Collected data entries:
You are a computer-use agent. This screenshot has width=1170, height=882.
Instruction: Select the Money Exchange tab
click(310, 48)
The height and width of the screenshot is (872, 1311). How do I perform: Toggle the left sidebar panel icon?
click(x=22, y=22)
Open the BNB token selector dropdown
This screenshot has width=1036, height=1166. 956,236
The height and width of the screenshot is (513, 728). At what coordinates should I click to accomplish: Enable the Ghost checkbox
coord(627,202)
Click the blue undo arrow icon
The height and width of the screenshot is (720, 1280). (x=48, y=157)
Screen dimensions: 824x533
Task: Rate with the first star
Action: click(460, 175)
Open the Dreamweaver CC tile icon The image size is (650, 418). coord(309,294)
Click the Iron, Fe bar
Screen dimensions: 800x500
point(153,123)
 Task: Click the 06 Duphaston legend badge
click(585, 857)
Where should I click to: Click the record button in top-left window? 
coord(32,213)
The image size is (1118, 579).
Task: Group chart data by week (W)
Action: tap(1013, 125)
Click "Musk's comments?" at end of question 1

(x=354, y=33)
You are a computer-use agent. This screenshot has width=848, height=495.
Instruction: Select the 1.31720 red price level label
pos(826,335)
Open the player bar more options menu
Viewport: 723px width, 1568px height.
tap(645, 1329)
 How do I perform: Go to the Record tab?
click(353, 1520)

EXERCISE AIM:
Nothing should be omitted or altered. Retype the records exactly.

YOUR SOLUTION:
You are a computer-use agent. This screenshot has width=1170, height=882.
Instruction: Select the Money Exchange tab
click(310, 48)
The height and width of the screenshot is (872, 1311). How do I perform: Toggle the left sidebar panel icon?
click(x=22, y=22)
Open the BNB token selector dropdown
This screenshot has width=1036, height=1166. 956,236
The height and width of the screenshot is (513, 728). At what coordinates should I click to accomplish: Enable the Ghost checkbox
coord(627,202)
Click the blue undo arrow icon
The height and width of the screenshot is (720, 1280). (x=48, y=157)
Screen dimensions: 824x533
Task: Rate with the first star
Action: click(460, 175)
Open the Dreamweaver CC tile icon The image size is (650, 418). coord(309,294)
Click the Iron, Fe bar
Screen dimensions: 800x500
point(153,123)
 Task: Click the 06 Duphaston legend badge
click(585, 857)
Where should I click to: Click the record button in top-left window? 
coord(32,213)
The image size is (1118, 579).
Task: Group chart data by week (W)
Action: tap(1013, 125)
Click "Musk's comments?" at end of question 1

(x=354, y=33)
You are a computer-use agent. This screenshot has width=848, height=495.
Instruction: Select the 1.31720 red price level label
pos(826,335)
Open the player bar more options menu
Viewport: 723px width, 1568px height.
tap(645, 1329)
 How do I perform: Go to the Record tab?
click(353, 1520)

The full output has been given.